* start SOURCE EXTRACT *

Vans Hi-Standard Review

Vans Snowboard Boots

One thing that you may notice about both the Vans Hi-Standard Snowboard Boots is the use of traditional lacing. Call us old fashioned but nothing really compares to the feeling of putting on a pair of snowboard boots, pulling up on the laces and tying a big old knot or perhaps a double knot.

Vans Hi-Standard Snowboard Boots Review

Vans V66 HikingComfort is king! When it comes to trying on a brand new pair of snowboard boots the Vans Hi-Standard Snowboard Boots offers that elusive perfect comfy no-need to break in fit. In the 10+ years, I have been reviewing gear no other boot brand can even come close to the feeling of Vans Snowboard Boots fresh out of the box.

Need even more comfort? The Vans Hi-Standard Boots come with a  heat-moldable liner, although I personally never even felt the need to get these custom-fitted, maybe they would fit even better with some time spent at a local snowboard shop using the heat molders?

When something isn’t broken I try my best not to mess around, both these boots fit perfectly.

Once the Vans Hi-Standard Snowboard Boots have been laced up the peace of mind happens quickly as you know these boots won’t loosen until you undo the knots at the end of the day. Along with the outer laces, the boots feature an internal web harness quick pull system that really helps to pull your feet and heels down into the liner for a super dialed-in fit.

Waffles seem to be popular in the snow sports world these days, and Vans has perfected the Waffle Outsole on their Vans Snowbaord Boots. The Waffle Outsoles on the Hi-Standard Boots offer a ton of traction for walking around icy parking lots or hiking up steep boot packs.

But what makes these a must-have is the amount of vibration dampening these boots offer, meaning if you are riding over super chunder snow, your feet will actually be more stoked than in the past. Like to ride the park and stomp hard landings, well your feet will thank you for the Waffles too.

* end SOURCE EXTRACT *
* start DATASET CONTENT *

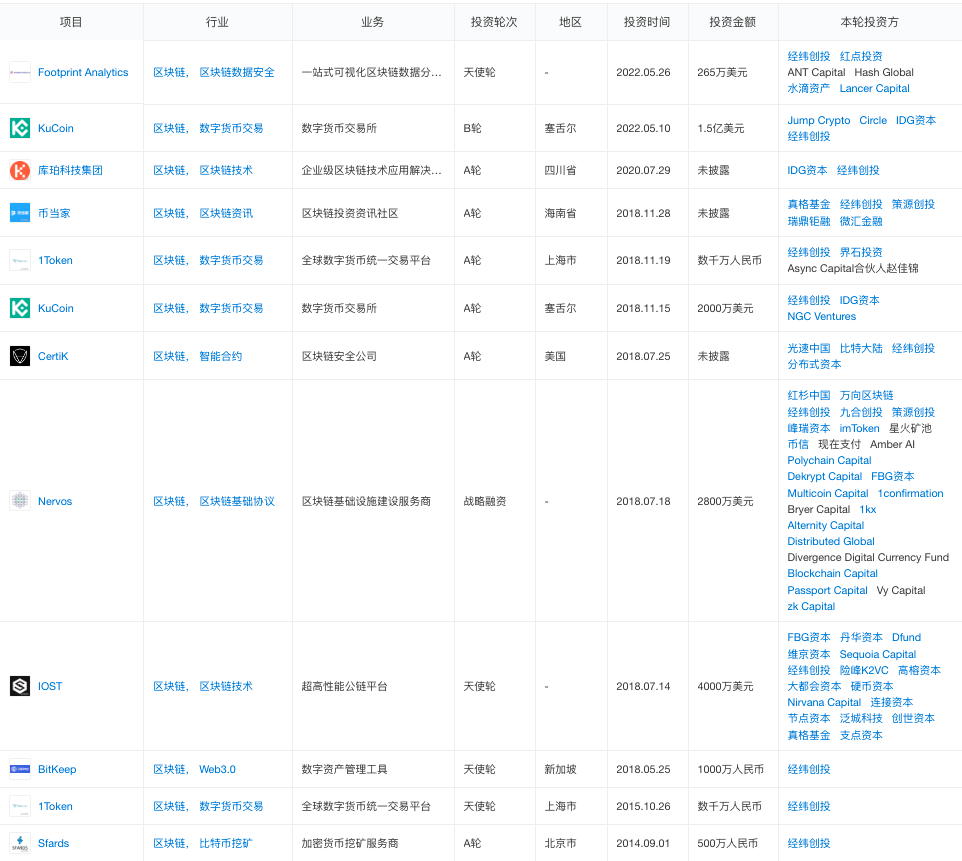Click the Lancer Capital investor link

click(874, 88)
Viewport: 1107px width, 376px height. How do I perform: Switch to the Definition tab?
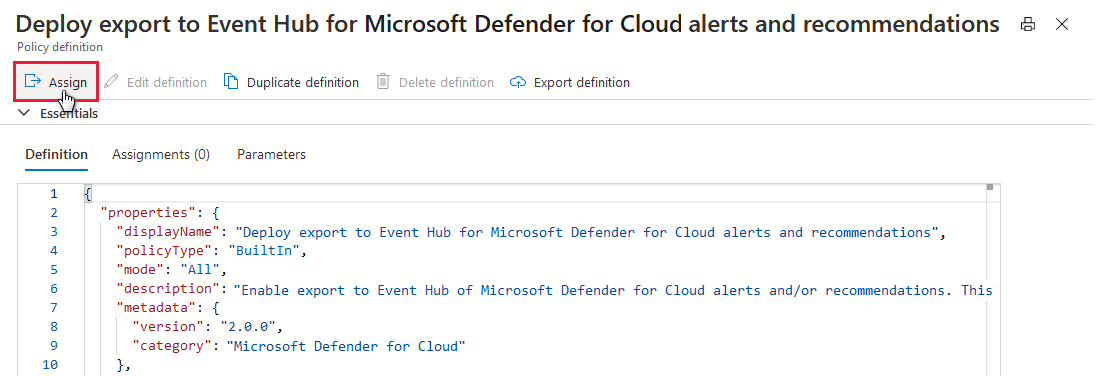click(56, 154)
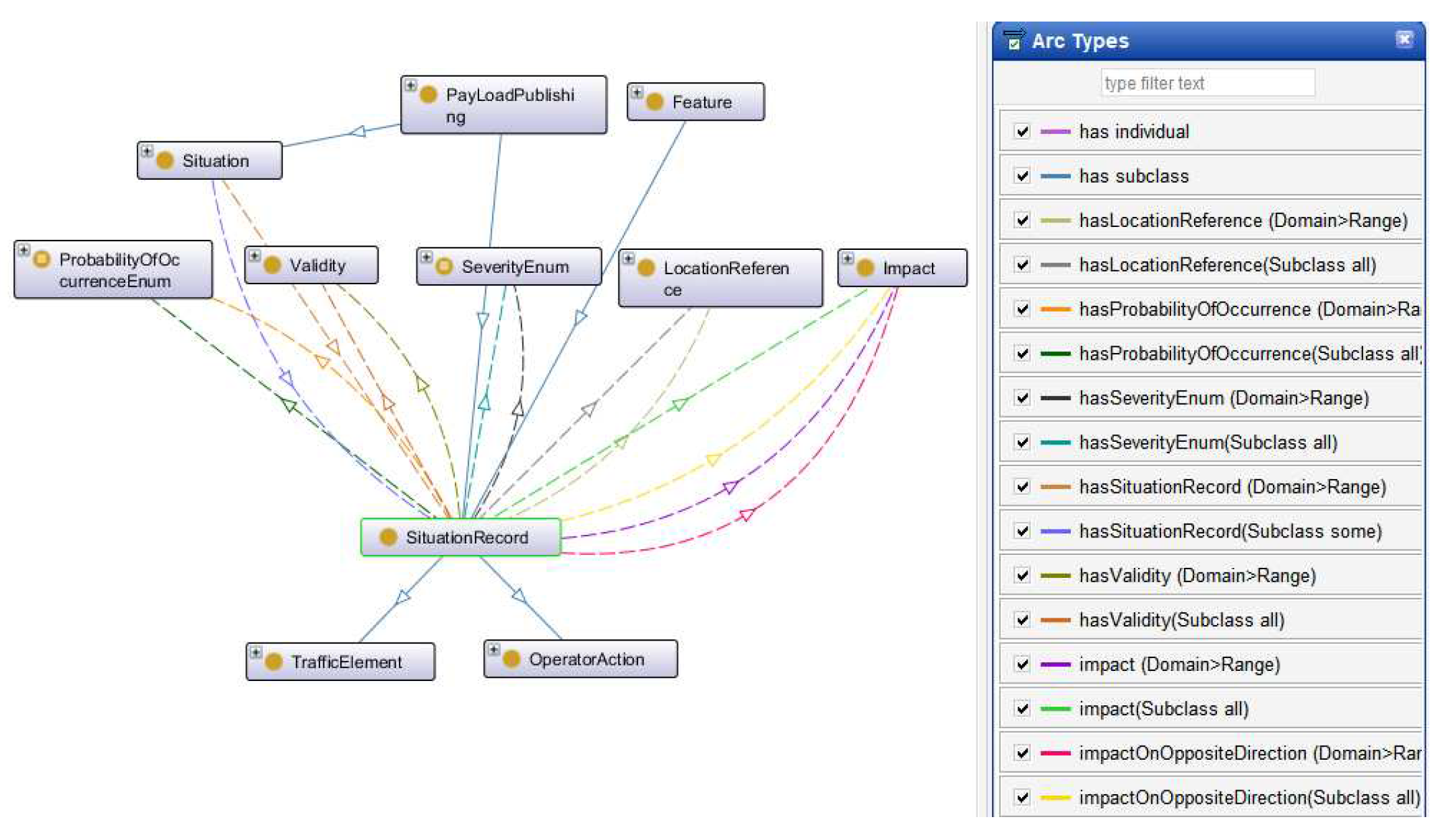The height and width of the screenshot is (840, 1440).
Task: Select the SituationRecord node
Action: [x=466, y=538]
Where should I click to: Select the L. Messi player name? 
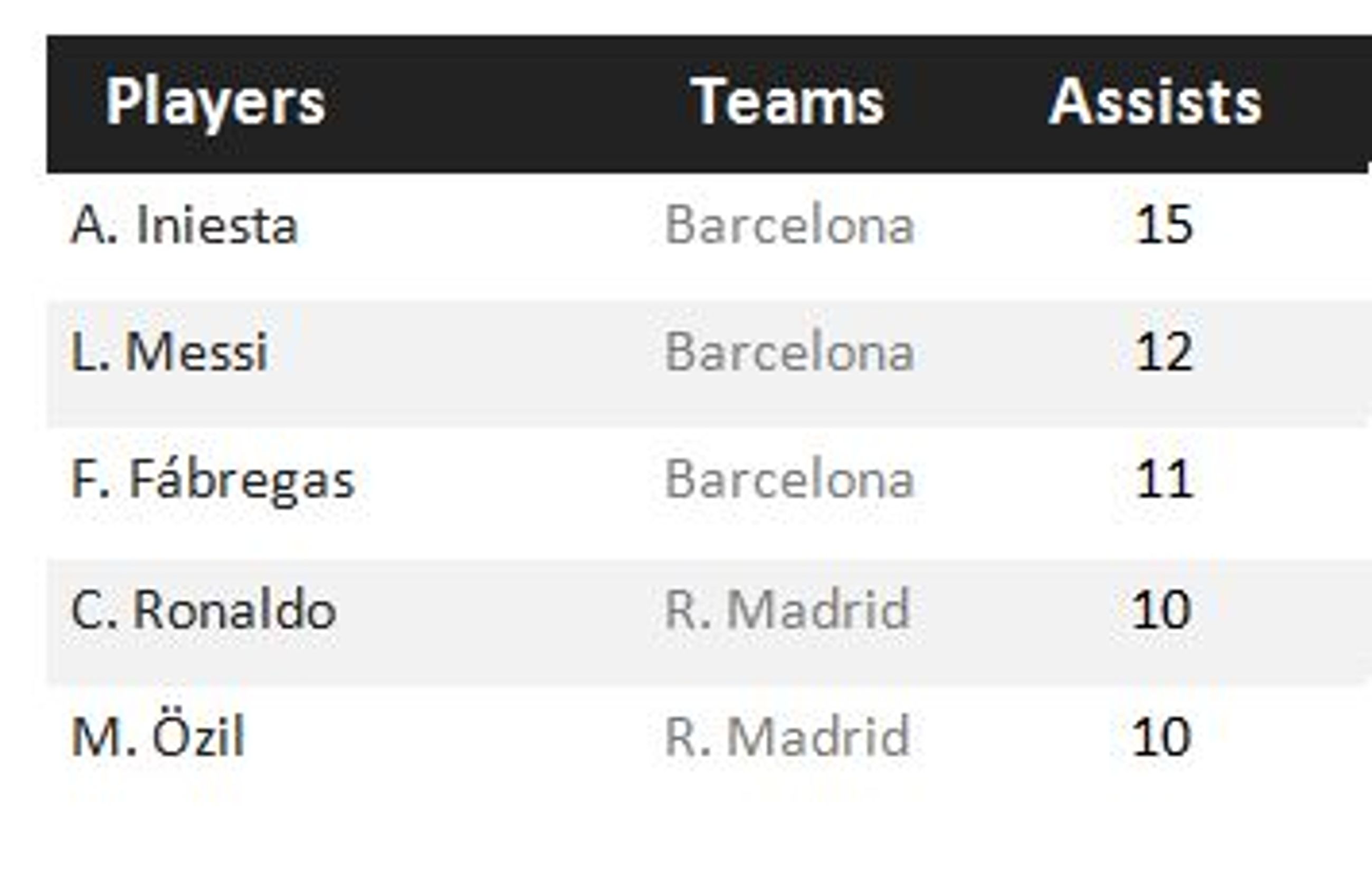[169, 352]

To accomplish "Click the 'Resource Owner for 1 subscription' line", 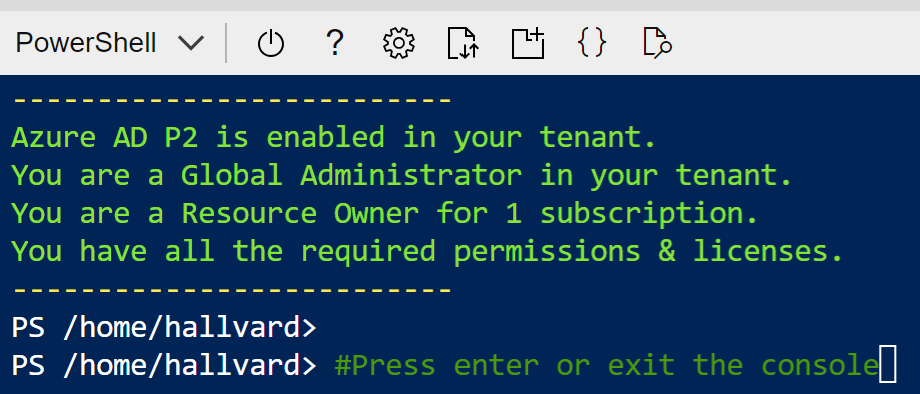I will pos(385,214).
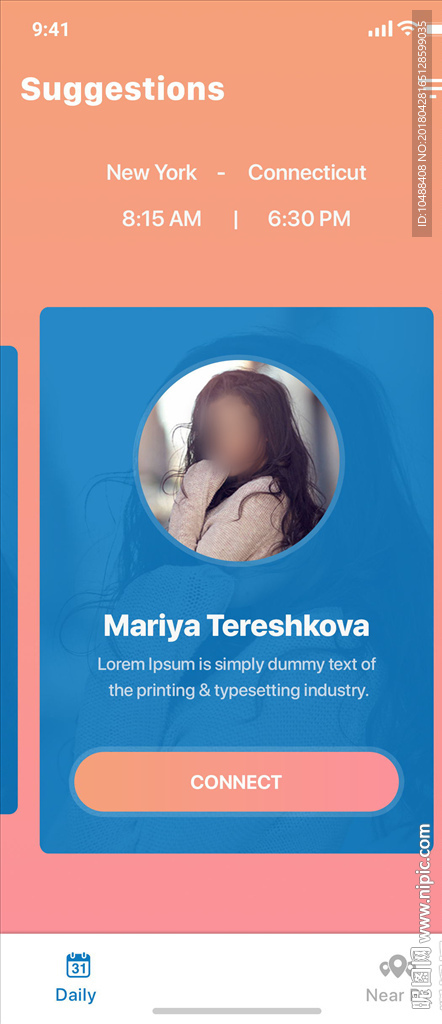Choose the Connecticut destination field
The height and width of the screenshot is (1024, 442).
coord(307,172)
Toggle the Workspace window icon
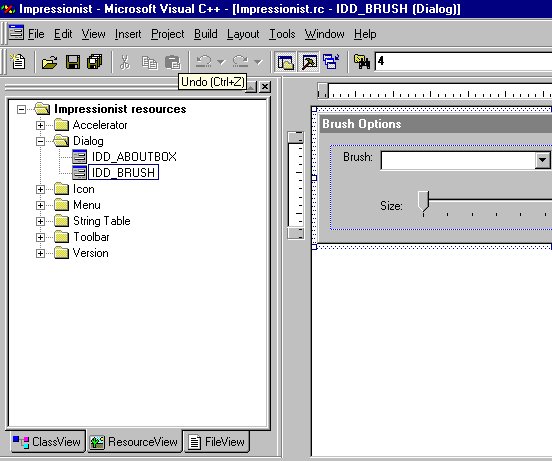The image size is (552, 461). tap(286, 62)
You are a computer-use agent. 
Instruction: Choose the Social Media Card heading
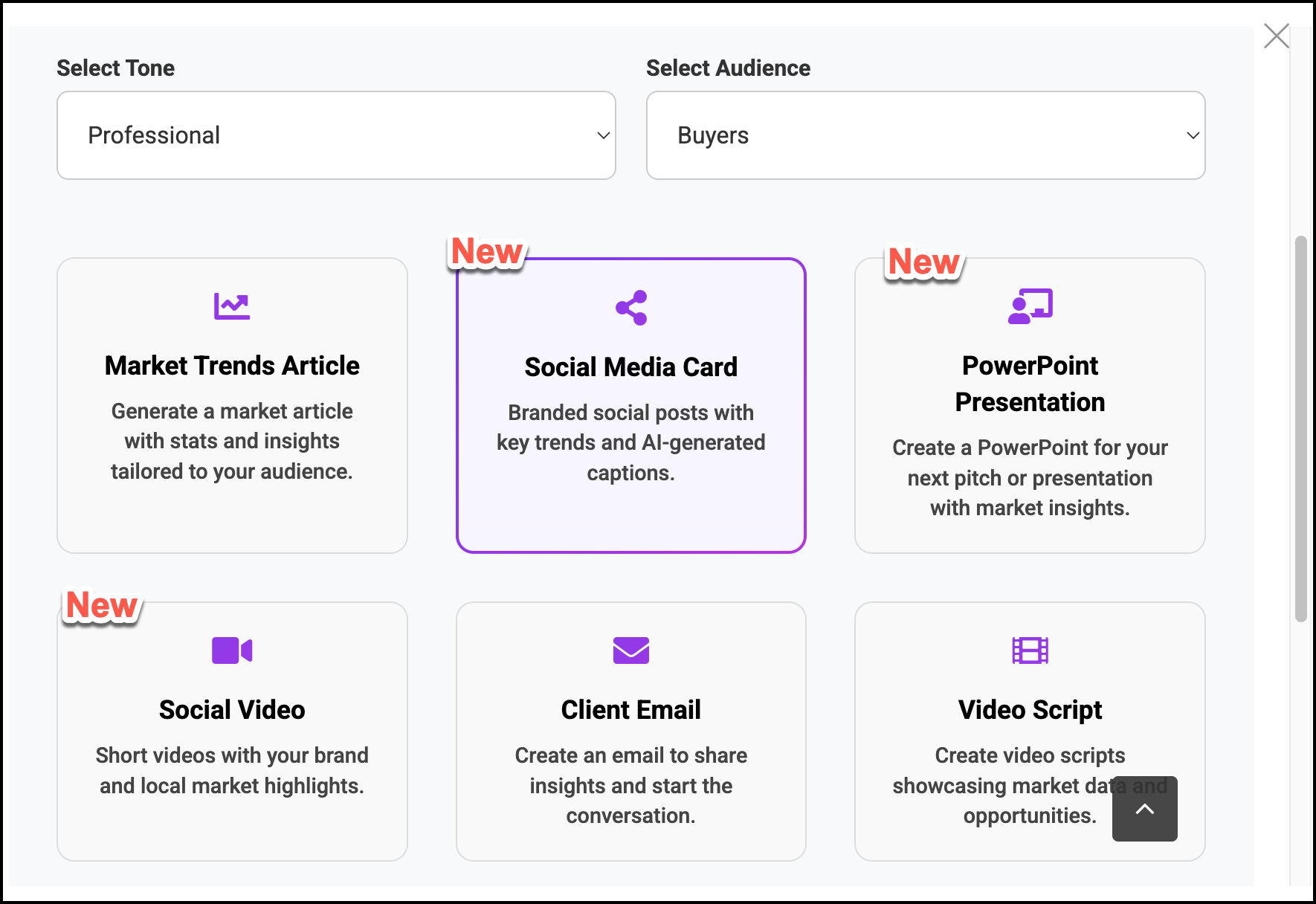pos(631,367)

* end DATASET CONTENT *

THE PROBLEM: Continue the Vans Hi-Standard snowboard boot review from its final paragraph.

ANSWER BELOW:
The Vans Hi-Standard Snowboard Boots offer a very comfortable, surfy and responsive feeling underfoot. For park riders, the Hi-Standard is a solid bet. Hence being the best selling Vans snowboard boot of all times. The Hi-Standard boot is going to be softer than the V-66, another popular lace boot from Vans.

I would say out of a scale of 1-10 with 10 being the stiffest, the Hi-Standard is a 4 out of 10 in terms of flex. Great for tweaking out airs, especially nice for driving in your boots and you may find yourself lounging around in these well after your day on the mountain is done.

What Can Be Improved?

I spend 80% or more of my winter splitboarding these days so the way I use snowboard boots may be different from your needs. I love how soft the boots are torsionally from the top of the calf to the toe which feels very natural and surfy, especially great for jumping off features and landing in deep snow.

What can be improved would be some stability in the heals. (I actually have taken gorilla tape to the liners to “stiffen” these up a bit and it worked wonders. Hopefully in the future Vans sees a need for a soft boot with lateral stiffness?? As splitboarding continues to grow this may or may not happen as a lot of people are switching over to hard boots (think skiing) or rocking very stiff boots like the Vans Infuse which would be perfect for my needs aside from the use of the BOA system.

Vans Boot Stiffness

Overall Impression

I can safely say that anyone reading this will enjoy the feeling you first get when you put on a pair of Vans Snowboard Boots. The fit and performance fresh out of the box will be impossible to beat. For park riders and people that spend a few days on the hill each season check out the affordable Vans Hi-Standard Boot ($199.95)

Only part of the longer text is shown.